● **WHAT YOU NEED TO DO**
Below are records to be reproduced exactly and in full.

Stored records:
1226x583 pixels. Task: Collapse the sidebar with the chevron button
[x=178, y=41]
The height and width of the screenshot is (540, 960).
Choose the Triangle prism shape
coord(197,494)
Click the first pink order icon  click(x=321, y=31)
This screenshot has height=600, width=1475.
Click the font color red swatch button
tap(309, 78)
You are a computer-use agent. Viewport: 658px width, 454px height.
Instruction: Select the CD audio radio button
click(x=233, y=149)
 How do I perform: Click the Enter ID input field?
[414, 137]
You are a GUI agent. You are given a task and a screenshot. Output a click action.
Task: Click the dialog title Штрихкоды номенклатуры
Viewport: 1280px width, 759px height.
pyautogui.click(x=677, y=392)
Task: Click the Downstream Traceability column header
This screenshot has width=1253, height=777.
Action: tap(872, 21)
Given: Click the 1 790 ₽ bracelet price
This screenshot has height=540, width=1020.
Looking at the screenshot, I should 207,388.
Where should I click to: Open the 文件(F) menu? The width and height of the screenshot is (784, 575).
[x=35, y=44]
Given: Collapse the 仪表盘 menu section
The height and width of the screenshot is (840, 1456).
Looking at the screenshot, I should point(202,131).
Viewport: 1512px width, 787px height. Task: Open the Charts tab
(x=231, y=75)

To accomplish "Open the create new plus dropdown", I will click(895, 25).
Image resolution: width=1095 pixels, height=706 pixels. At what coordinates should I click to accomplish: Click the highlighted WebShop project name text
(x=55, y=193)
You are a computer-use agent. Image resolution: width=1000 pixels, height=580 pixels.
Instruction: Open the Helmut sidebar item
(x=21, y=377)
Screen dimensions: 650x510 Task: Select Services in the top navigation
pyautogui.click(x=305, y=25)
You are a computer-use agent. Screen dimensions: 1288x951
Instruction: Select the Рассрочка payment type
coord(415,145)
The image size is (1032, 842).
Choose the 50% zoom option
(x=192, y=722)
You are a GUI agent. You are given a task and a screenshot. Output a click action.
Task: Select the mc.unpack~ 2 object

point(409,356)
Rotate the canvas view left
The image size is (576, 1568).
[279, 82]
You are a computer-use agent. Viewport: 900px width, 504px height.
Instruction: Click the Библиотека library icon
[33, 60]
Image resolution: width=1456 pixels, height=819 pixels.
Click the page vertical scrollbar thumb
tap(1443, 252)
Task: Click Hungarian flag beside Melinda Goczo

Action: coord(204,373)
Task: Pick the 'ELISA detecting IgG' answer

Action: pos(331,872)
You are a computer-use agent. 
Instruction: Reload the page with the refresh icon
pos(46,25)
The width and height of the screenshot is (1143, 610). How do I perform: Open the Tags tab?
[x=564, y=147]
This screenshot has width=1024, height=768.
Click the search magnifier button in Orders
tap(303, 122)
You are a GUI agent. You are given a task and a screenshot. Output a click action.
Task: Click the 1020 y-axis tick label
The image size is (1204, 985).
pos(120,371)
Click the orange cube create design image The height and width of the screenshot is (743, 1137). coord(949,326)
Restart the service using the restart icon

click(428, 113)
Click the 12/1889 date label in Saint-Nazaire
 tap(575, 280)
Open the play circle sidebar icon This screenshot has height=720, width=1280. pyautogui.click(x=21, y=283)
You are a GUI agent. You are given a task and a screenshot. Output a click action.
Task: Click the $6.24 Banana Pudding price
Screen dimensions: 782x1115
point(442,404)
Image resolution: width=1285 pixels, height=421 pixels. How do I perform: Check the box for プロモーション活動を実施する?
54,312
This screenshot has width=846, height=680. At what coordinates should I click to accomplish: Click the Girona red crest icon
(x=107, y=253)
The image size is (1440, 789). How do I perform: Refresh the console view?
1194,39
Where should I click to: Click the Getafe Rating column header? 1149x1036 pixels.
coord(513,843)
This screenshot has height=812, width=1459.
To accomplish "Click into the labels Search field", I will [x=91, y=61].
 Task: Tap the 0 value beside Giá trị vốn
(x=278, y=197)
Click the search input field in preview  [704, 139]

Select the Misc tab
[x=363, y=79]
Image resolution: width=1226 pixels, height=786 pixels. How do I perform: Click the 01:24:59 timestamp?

● **EXPECTED ANSWER**
1226x583 pixels. Task: Collapse the sidebar with the chevron button
[x=178, y=41]
The height and width of the screenshot is (540, 960).
Choose the Triangle prism shape
coord(197,494)
Click the first pink order icon  click(x=321, y=31)
This screenshot has height=600, width=1475.
Click the font color red swatch button
tap(309, 78)
You are a computer-use agent. Viewport: 658px width, 454px height.
Instruction: Select the CD audio radio button
click(x=233, y=149)
 How do I perform: Click the Enter ID input field?
[414, 137]
You are a GUI agent. You are given a task and a screenshot. Output a click action.
Task: Click the dialog title Штрихкоды номенклатуры
Viewport: 1280px width, 759px height.
pyautogui.click(x=677, y=392)
Task: Click the Downstream Traceability column header
This screenshot has width=1253, height=777.
Action: tap(872, 21)
Given: Click the 1 790 ₽ bracelet price
This screenshot has height=540, width=1020.
Looking at the screenshot, I should 207,388.
Where should I click to: Open the 文件(F) menu? The width and height of the screenshot is (784, 575).
[x=35, y=44]
Given: Collapse the 仪表盘 menu section
The height and width of the screenshot is (840, 1456).
Looking at the screenshot, I should point(202,131).
Viewport: 1512px width, 787px height. Task: Open the Charts tab
(x=231, y=75)

To accomplish "Open the create new plus dropdown", I will click(895, 25).
Image resolution: width=1095 pixels, height=706 pixels. At what coordinates should I click to accomplish: Click the highlighted WebShop project name text
(x=55, y=193)
You are a computer-use agent. Image resolution: width=1000 pixels, height=580 pixels.
Instruction: Open the Helmut sidebar item
(x=21, y=377)
Screen dimensions: 650x510 Task: Select Services in the top navigation
pyautogui.click(x=305, y=25)
You are a computer-use agent. Screen dimensions: 1288x951
Instruction: Select the Рассрочка payment type
coord(415,145)
The image size is (1032, 842).
Choose the 50% zoom option
(x=192, y=722)
You are a GUI agent. You are given a task and a screenshot. Output a click action.
Task: Select the mc.unpack~ 2 object

point(409,356)
Rotate the canvas view left
The image size is (576, 1568).
[279, 82]
You are a computer-use agent. Viewport: 900px width, 504px height.
Instruction: Click the Библиотека library icon
[33, 60]
Image resolution: width=1456 pixels, height=819 pixels.
Click the page vertical scrollbar thumb
tap(1443, 252)
Task: Click Hungarian flag beside Melinda Goczo

Action: coord(204,373)
Task: Pick the 'ELISA detecting IgG' answer

Action: pos(331,872)
You are a computer-use agent. 
Instruction: Reload the page with the refresh icon
pos(46,25)
The width and height of the screenshot is (1143, 610). How do I perform: Open the Tags tab?
[x=564, y=147]
This screenshot has width=1024, height=768.
Click the search magnifier button in Orders
tap(303, 122)
You are a GUI agent. You are given a task and a screenshot. Output a click action.
Task: Click the 1020 y-axis tick label
The image size is (1204, 985).
pos(120,371)
Click the orange cube create design image The height and width of the screenshot is (743, 1137). coord(949,326)
Restart the service using the restart icon

click(428, 113)
Click the 12/1889 date label in Saint-Nazaire
 tap(575, 280)
Open the play circle sidebar icon This screenshot has height=720, width=1280. pyautogui.click(x=21, y=283)
You are a GUI agent. You are given a task and a screenshot. Output a click action.
Task: Click the $6.24 Banana Pudding price
Screen dimensions: 782x1115
point(442,404)
Image resolution: width=1285 pixels, height=421 pixels. How do I perform: Check the box for プロモーション活動を実施する?
54,312
This screenshot has width=846, height=680. At what coordinates should I click to accomplish: Click the Girona red crest icon
(x=107, y=253)
The image size is (1440, 789). How do I perform: Refresh the console view?
1194,39
Where should I click to: Click the Getafe Rating column header? 1149x1036 pixels.
coord(513,843)
This screenshot has height=812, width=1459.
To accomplish "Click into the labels Search field", I will [x=91, y=61].
 Task: Tap the 0 value beside Giá trị vốn
(x=278, y=197)
Click the search input field in preview  [704, 139]

Select the Misc tab
[x=363, y=79]
Image resolution: width=1226 pixels, height=786 pixels. How do I perform: Click the 01:24:59 timestamp?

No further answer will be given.